_Task to complete_.
Whenever the word "Default" shows up in a line of the data, copy that line.

_Saved data entries_.
+++++

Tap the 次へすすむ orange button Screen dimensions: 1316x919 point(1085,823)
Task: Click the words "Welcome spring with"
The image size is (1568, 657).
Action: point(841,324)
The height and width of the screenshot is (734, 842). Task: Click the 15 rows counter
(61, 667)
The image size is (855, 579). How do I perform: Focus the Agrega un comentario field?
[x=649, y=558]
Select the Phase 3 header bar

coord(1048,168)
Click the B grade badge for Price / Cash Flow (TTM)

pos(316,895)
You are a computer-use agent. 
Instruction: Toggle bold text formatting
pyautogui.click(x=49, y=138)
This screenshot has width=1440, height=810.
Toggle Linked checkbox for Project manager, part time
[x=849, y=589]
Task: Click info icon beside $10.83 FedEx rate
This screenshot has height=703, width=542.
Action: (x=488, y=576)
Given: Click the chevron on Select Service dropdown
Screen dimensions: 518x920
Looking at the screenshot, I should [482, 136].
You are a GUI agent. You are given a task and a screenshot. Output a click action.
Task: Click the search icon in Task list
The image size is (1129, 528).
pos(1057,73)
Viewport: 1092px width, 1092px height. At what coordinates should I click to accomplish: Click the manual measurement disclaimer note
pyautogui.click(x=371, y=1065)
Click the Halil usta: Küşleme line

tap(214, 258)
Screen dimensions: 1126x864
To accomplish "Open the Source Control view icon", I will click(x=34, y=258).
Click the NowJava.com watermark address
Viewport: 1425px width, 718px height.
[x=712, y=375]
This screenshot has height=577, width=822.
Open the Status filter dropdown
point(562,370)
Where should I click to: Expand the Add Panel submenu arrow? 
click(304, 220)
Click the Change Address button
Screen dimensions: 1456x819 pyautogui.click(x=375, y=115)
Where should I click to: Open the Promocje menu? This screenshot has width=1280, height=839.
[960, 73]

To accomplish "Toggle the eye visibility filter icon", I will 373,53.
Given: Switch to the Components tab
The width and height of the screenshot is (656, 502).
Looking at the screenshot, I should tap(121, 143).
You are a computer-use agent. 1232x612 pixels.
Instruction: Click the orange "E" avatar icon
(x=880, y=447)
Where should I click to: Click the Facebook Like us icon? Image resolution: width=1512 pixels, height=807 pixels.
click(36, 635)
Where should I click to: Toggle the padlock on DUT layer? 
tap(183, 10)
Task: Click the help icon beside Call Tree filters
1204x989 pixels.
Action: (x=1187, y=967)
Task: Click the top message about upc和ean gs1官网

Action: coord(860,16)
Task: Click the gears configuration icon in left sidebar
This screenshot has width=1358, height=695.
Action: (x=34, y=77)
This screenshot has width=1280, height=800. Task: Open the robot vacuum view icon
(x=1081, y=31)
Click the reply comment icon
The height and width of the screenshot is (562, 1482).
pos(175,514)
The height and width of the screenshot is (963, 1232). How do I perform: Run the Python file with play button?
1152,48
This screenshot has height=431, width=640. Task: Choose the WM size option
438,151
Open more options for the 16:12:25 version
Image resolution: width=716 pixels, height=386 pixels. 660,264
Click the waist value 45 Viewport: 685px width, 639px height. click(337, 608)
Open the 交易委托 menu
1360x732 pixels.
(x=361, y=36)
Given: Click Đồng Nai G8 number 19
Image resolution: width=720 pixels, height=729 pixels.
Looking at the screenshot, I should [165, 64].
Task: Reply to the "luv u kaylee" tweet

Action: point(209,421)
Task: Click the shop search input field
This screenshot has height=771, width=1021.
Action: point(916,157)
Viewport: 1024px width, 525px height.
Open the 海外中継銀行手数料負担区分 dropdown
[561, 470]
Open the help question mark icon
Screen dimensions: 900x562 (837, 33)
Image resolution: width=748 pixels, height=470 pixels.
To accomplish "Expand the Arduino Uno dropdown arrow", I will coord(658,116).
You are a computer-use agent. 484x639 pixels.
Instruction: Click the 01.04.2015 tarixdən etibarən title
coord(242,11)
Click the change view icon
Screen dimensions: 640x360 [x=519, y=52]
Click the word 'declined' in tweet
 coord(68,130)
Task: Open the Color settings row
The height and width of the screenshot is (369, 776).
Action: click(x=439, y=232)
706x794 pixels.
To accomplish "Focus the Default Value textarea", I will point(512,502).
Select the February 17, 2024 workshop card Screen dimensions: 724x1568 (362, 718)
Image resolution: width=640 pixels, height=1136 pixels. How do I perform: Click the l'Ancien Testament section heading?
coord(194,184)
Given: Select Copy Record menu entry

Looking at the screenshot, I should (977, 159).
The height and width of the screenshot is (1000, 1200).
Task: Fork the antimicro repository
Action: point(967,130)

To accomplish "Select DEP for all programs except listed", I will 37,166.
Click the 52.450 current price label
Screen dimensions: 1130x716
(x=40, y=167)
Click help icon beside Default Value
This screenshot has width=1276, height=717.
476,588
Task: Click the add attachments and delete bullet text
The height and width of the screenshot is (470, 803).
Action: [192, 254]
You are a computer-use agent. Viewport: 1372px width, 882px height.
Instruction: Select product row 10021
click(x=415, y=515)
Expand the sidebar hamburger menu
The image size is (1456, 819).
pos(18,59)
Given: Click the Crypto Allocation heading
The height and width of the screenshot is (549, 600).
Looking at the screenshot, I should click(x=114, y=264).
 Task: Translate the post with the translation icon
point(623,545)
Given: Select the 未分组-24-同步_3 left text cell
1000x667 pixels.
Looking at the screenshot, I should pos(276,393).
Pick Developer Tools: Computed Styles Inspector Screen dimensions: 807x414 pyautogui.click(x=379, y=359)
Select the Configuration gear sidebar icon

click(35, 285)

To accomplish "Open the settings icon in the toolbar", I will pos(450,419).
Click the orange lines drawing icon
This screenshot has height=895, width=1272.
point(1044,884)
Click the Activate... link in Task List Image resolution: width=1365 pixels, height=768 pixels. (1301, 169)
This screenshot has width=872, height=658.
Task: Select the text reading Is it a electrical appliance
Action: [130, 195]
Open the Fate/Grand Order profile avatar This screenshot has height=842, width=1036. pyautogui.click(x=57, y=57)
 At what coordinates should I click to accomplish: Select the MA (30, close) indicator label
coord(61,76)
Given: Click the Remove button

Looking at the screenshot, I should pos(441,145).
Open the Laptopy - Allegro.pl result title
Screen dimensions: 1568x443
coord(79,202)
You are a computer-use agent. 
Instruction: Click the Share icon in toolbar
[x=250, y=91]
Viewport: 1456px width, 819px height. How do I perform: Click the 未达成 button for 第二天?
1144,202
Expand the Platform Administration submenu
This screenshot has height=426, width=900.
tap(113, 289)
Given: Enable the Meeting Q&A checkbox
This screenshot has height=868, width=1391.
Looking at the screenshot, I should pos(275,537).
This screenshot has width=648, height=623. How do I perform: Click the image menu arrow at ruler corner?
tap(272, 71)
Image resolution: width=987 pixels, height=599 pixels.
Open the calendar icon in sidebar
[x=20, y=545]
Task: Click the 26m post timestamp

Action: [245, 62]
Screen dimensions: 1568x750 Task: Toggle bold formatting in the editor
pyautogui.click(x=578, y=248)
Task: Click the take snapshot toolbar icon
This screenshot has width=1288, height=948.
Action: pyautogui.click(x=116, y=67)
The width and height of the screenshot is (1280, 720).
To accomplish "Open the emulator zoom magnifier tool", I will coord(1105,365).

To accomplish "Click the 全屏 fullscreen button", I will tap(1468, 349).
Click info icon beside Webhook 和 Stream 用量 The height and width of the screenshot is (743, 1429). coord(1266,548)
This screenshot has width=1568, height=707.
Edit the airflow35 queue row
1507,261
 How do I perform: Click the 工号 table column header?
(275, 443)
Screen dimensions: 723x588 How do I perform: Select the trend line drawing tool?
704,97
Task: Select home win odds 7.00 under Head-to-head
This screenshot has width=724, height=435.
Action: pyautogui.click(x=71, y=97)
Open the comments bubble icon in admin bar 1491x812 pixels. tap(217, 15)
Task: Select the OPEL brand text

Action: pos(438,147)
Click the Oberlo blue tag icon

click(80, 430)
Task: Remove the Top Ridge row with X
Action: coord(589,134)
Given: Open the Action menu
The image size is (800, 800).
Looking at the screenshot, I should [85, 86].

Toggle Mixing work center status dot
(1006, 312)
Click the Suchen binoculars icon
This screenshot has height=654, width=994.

+++++

_The completed task_.
To accomplish "Focus the Default Value textarea", I will point(512,502).
Click help icon beside Default Value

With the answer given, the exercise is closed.